What is needed: Omitting all pictures, copy word for word the lines from the line containing "You are a computer-use agent. The" through the final line of the entries.

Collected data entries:
== == ==

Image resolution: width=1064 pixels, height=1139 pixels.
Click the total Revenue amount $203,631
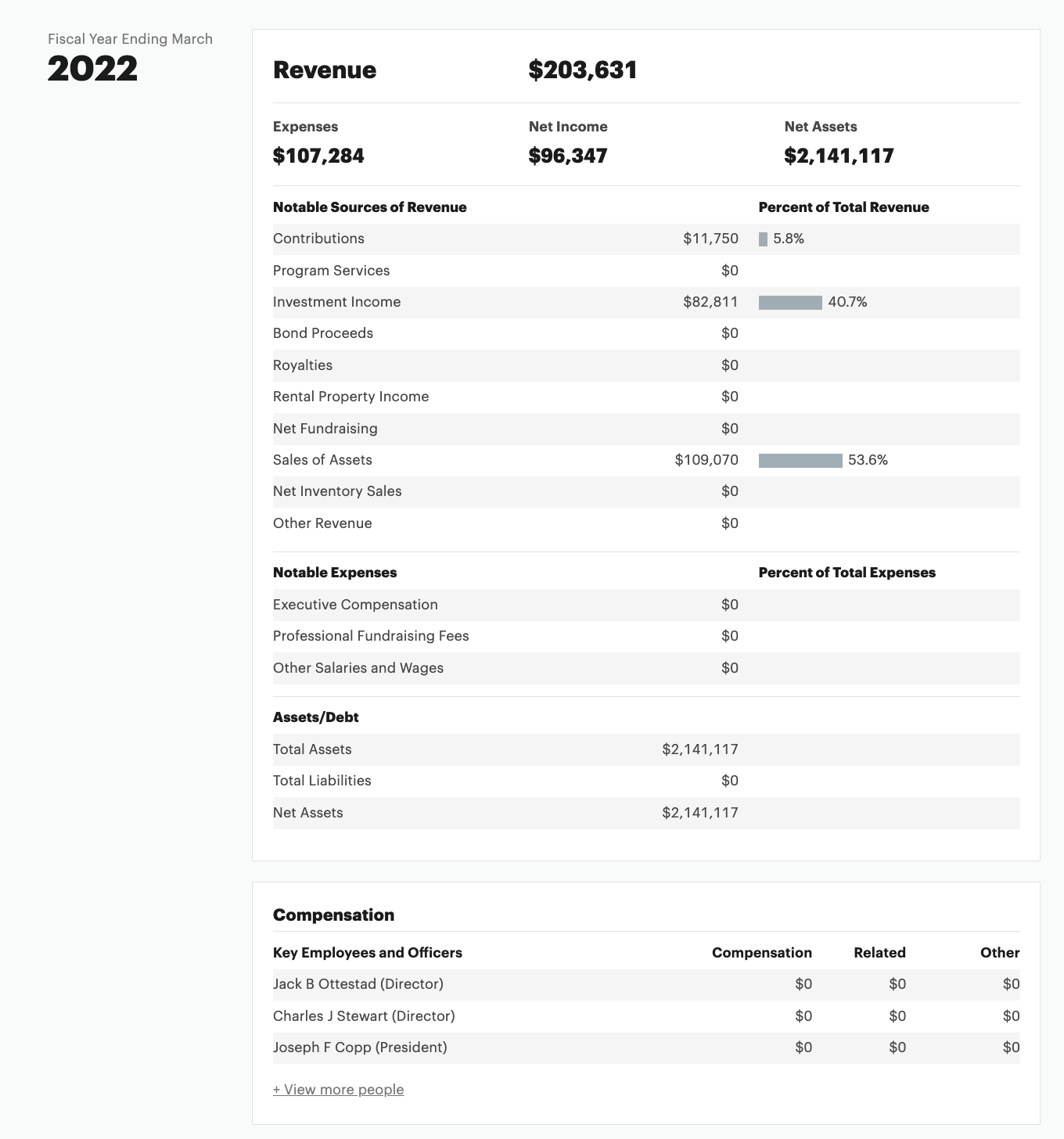coord(583,70)
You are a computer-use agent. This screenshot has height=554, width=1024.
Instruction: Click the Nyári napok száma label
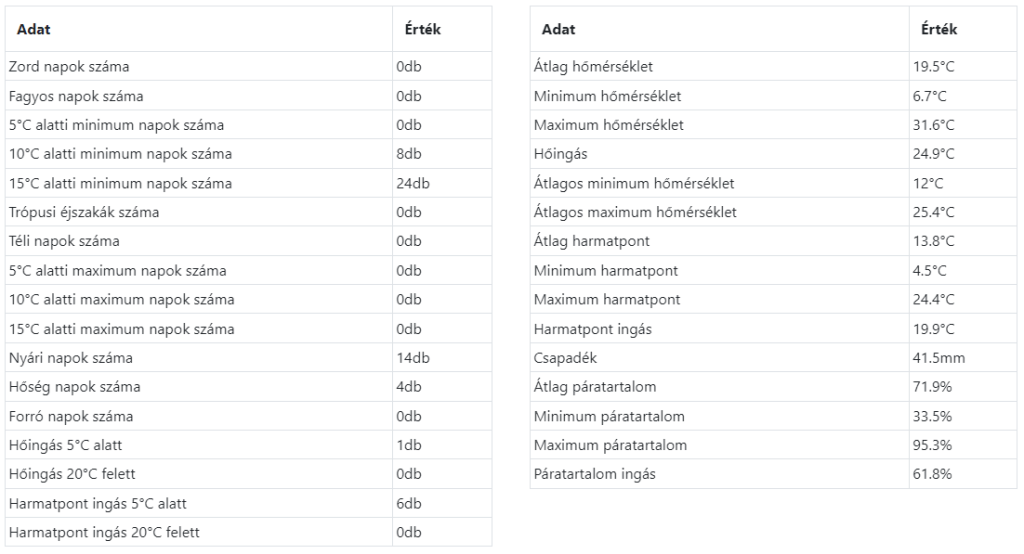(x=70, y=358)
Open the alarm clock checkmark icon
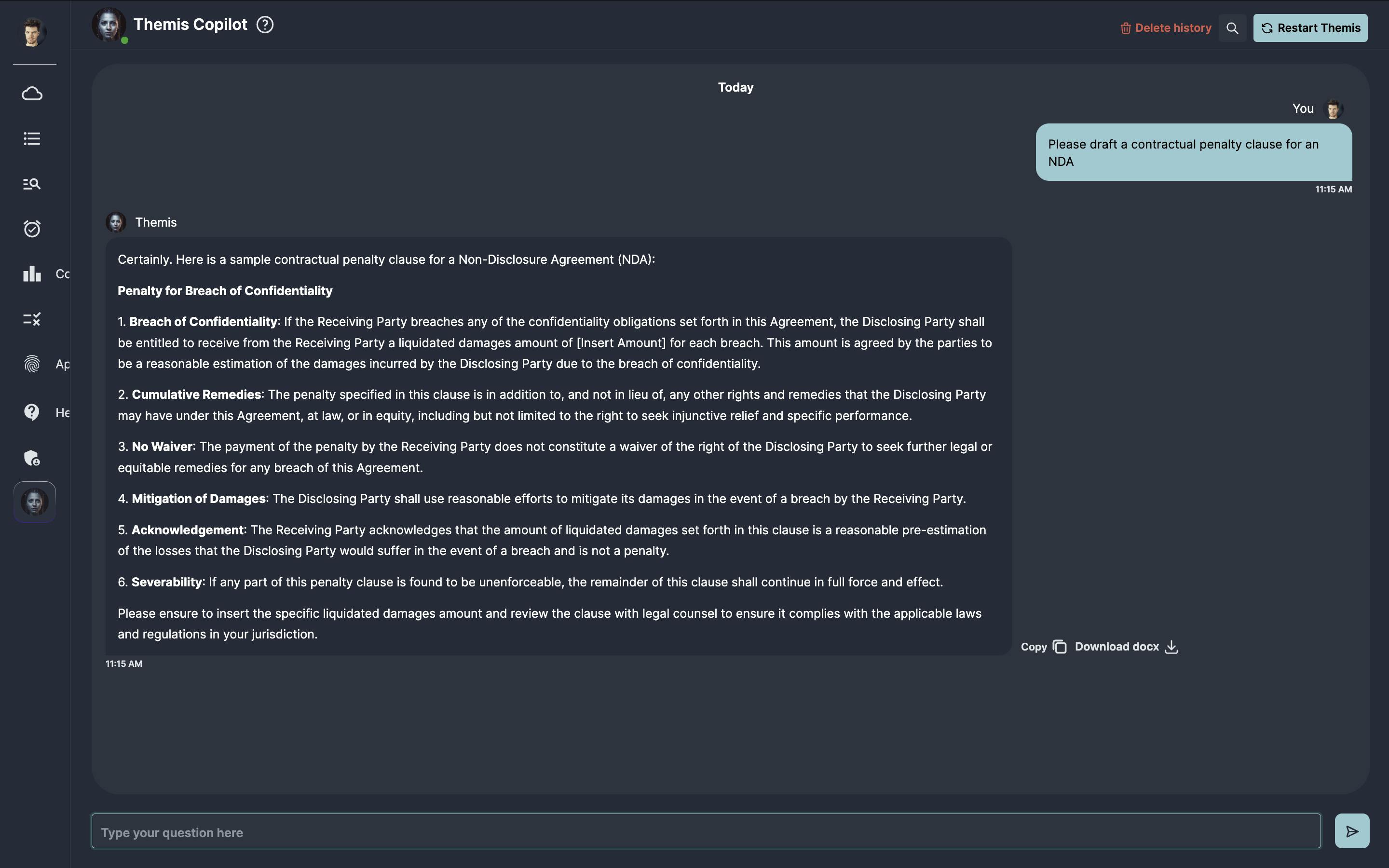 [x=32, y=229]
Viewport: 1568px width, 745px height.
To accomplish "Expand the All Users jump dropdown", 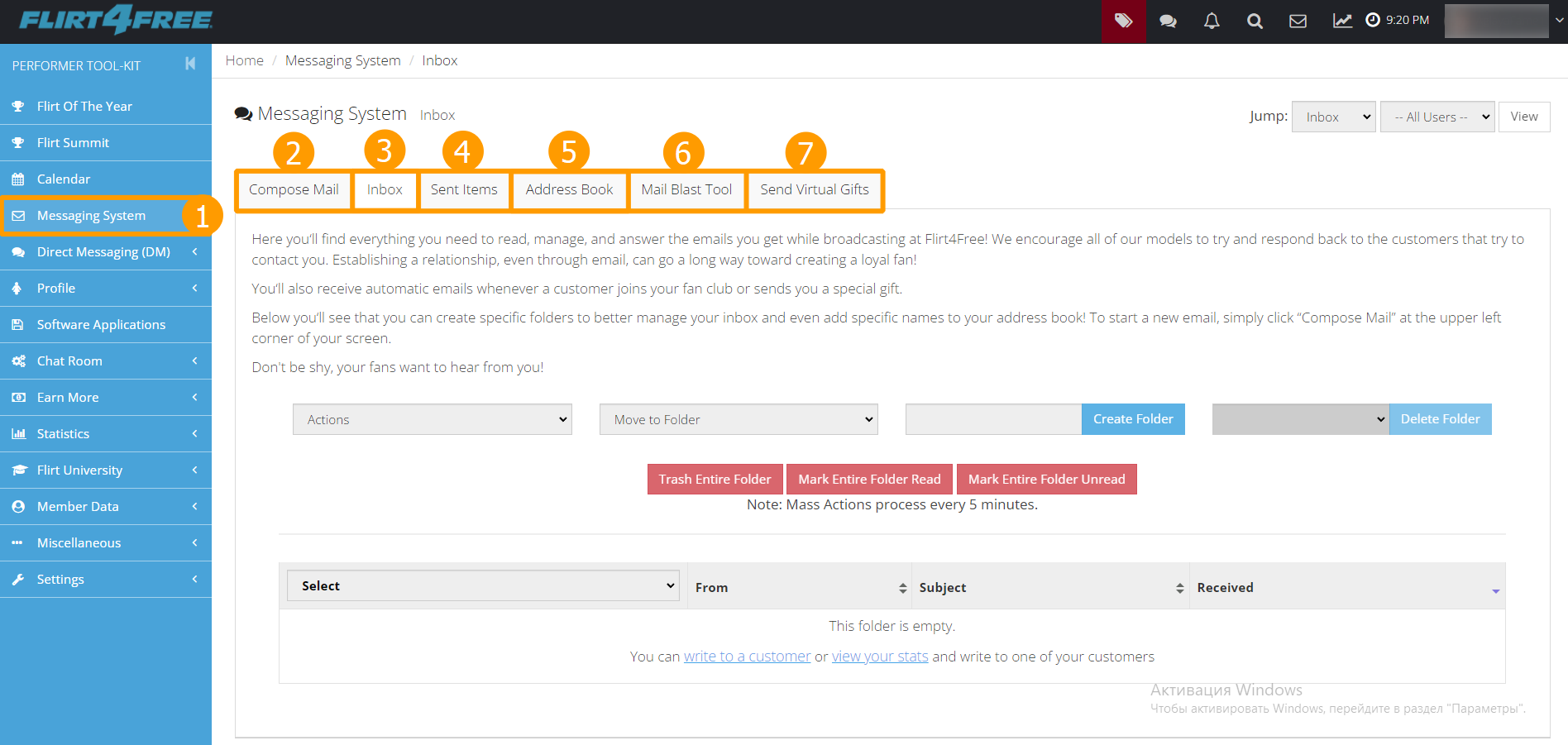I will point(1437,117).
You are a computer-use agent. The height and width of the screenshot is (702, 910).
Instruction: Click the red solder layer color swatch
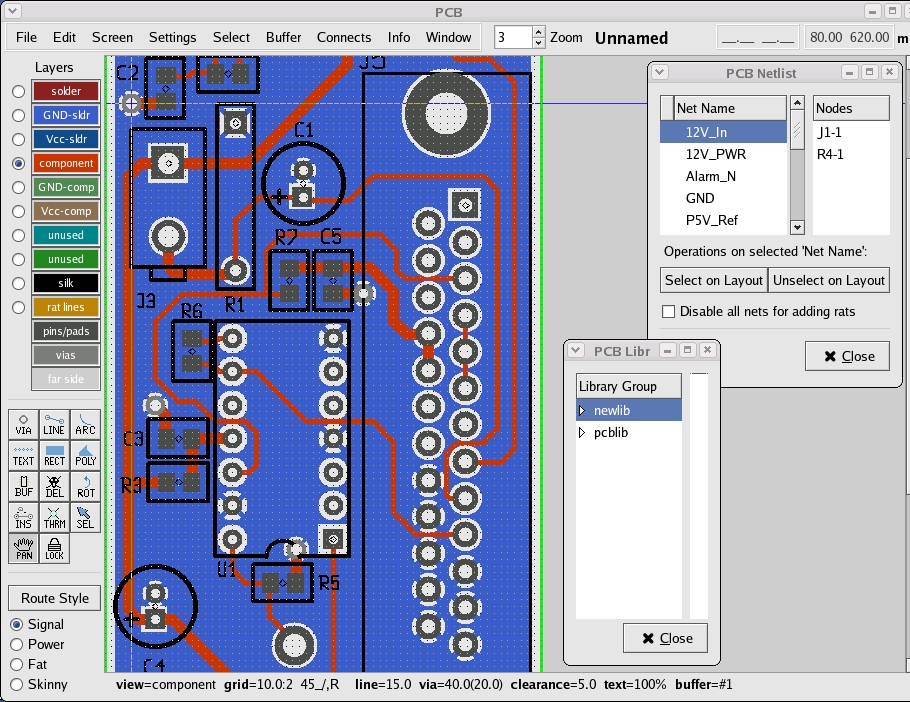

== == ==

Completed exercise:
You are a computer-use agent. The height and width of the screenshot is (702, 910).
Instruction: Click the red solder layer color swatch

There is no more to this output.